Я гадаю, что им приказал король, куда меня поведут. Он точно с ними поговорил, иначе меня не назвали бы «леди».
Они провожают меня в маленькую гостевую спальню, запирают дверь и остаются на страже в коридоре. Я раздвигаю шторы на окне. Открывается вид на стену вокруг дворца и, тремя этажами ниже, на дорогу. Я придвигаю кресло к подоконнику и сижу, радуясь узкому лучику солнца, что лежит на полу и освещает комнату.
Смотрю наружу и думаю о Кестрине, добровольно отдавшем себя Даме вместо меня. Почему? Из-за чувства вины? Или он правда заботился обо мне?

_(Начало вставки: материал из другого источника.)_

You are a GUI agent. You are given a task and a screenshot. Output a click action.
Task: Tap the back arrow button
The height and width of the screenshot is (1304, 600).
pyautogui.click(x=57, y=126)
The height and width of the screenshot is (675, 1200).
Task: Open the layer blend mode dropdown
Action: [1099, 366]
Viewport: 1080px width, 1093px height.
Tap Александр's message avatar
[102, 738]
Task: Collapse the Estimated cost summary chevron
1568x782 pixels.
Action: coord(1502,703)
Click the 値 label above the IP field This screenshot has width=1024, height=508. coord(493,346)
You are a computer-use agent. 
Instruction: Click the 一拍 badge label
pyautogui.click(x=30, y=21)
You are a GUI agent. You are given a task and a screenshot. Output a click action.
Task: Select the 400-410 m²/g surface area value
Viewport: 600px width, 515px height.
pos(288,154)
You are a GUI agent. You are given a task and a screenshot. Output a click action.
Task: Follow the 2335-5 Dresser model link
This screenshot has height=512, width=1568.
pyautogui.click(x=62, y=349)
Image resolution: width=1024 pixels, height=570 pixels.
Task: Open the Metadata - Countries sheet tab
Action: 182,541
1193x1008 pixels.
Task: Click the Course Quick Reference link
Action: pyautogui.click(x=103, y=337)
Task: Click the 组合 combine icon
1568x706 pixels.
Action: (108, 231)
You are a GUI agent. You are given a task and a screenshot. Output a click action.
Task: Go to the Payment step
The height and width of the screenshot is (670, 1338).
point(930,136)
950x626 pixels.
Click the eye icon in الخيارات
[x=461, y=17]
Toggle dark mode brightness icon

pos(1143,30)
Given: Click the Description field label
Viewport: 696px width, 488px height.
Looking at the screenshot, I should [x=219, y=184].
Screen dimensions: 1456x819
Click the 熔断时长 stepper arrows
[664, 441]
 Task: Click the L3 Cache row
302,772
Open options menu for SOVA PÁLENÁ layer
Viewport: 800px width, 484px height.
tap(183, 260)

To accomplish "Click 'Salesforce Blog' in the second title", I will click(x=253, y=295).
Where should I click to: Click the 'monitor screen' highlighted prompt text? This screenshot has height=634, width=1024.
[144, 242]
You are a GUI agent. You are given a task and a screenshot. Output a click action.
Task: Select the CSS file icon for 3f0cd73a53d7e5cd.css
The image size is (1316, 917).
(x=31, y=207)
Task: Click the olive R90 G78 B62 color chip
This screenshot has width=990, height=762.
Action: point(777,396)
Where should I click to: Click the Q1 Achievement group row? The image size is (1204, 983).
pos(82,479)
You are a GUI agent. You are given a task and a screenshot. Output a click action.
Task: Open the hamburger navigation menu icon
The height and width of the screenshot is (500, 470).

Не счесть всех моих разговоров с Ветром, поведанных тайн, уютных часов вместе. И всегда им был Кестрин. Это кажется почти невозможным. Но все же это правда, и именно поэтому Дама в конце концов победила. Я стала ее пешкой, и Кестрин пропал, и теперь король решает мою судьбу, зная, что я привела его сына к гибели.